A classic beurre blanc elevated with Lemon Ginger Crème Honey — the turmeric undertones in the honey add a warmth that keeps this sauce from being one-dimensional. Restaurant quality, weeknight effort.
Ingredients
- 4 skin-on salmon fillets (6 oz each), pin bones removed
- 2 tbsp Black Barn Apiary Lemon Ginger Crème Honey
- 2 tbsp unsalted butter, cold, cubed (for searing)
- Salt and white pepper
For the Beurre Blanc
- ½ cup dry white wine
- ¼ cup white wine vinegar
- 2 tbsp finely minced shallots
- 6 tbsp cold unsalted butter, cubed
- 1 tbsp Lemon Ginger Crème Honey
- Sea salt to taste
Method
- Make the beurre blanc: combine wine, vinegar, and shallots in a small saucepan. Reduce over medium heat until almost completely evaporated — about 2 tbsp of liquid remains.

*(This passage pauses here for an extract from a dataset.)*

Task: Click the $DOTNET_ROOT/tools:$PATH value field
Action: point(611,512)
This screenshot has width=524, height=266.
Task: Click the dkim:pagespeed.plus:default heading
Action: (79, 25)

- Reduce heat to low. Whisk in cold butter one cube at a time, waiting for each to incorporate before adding the next. Sauce will emulsify and thicken.
- Off the heat, whisk in Lemon Ginger Crème Honey. Season with sea salt. Keep warm over the lowest possible heat or in a warm water bath.
- Pat salmon dry. Season with salt and white pepper on both sides.
- Heat an oven-safe skillet over high heat until smoking. Add butter, place salmon skin-side down. Press gently for 10 seconds to prevent curling. Cook 4 minutes without moving.
- Flip and cook 2 minutes further for medium. The center should be just opaque.
- Plate skin-side up. Spoon beurre blanc generously around and over. Garnish with micro herbs or thinly sliced chives.
Chef's Notes
Pairs beautifully with blanched haricots verts, a fennel and citrus salad, or simply steamed jasmine rice. The beurre blanc can be made 30 minutes ahead and held in a thermos — do not reheat on direct heat or it will break.